---------- PAGE EXTRACT ----------

Roberto Luís Gaspar de Deus Severo  (born 3 May 1976), known as Beto (), is a Portuguese former professional footballer who played mainly as a central defender.

He played most of his professional career with Sporting CP (ten seasons, more than 300 official games and five major titles), but also had spells in France and Spain, which included spending three years with Recreativo de Huelva.

Beto represented the Portugal national team at the 2002 World Cup and two European Championships, winning 31 caps.

Club career

Sporting CP
A product of Primeira Liga club Sporting CP, Lisbon-born Beto established himself in the first team in the 1996–97 season at the age of just 20, after two loans. As a defensive force and captain he scored some important goals, including against FC Porto, but also two own goals in a single match against rivals S.L. Benfica, a 1–2 home loss.

Beto won the national league twice, in 2000 and 2002, conquering the double the latter year. During his ten-year spell with the Lions, he managed to net at least once in every season.

----------

* EXERCISE TASK 1 *
Answer these questions from the Beto profile, one line each:
(a) How many caps did Beto win for Portugal?
(b) In which season did he establish himself in the Sporting CP first team?
(c) In which two years did he win the national league?

---------- MATERIAL SHOWN ----------

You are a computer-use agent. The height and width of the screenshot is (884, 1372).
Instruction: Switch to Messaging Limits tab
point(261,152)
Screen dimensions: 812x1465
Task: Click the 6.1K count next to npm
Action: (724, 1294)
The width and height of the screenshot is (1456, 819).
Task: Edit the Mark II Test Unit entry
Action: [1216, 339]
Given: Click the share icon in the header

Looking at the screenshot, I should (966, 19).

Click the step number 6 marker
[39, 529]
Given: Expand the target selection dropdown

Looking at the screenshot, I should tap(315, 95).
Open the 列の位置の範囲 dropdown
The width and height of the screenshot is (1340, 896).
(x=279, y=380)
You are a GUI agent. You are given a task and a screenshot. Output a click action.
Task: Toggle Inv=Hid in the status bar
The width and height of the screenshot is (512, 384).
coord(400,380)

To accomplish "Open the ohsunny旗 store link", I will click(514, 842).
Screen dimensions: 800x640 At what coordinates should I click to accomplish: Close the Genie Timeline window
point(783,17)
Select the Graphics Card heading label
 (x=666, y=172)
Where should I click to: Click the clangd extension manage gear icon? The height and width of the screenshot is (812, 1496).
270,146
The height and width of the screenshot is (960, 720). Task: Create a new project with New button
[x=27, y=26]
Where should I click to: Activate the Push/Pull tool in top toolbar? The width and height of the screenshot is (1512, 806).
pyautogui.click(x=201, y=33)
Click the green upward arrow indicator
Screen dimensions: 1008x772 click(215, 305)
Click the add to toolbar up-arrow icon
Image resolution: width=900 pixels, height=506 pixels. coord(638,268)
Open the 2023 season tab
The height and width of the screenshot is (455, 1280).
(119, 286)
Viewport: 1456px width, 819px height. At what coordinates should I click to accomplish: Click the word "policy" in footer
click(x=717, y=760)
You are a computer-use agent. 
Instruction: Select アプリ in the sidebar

----------

* EXERCISE TASK 2 *
Show every line of the records that contains the string "agent".

* COMPLETE RESPONSE 1 *
(a) 31
(b) 1996–97
(c) 2000 and 2002

* COMPLETE RESPONSE 2 *
You are a computer-use agent. The height and width of the screenshot is (884, 1372).
You are a GUI agent. You are given a task and a screenshot. Output a click action.
You are a computer-use agent. 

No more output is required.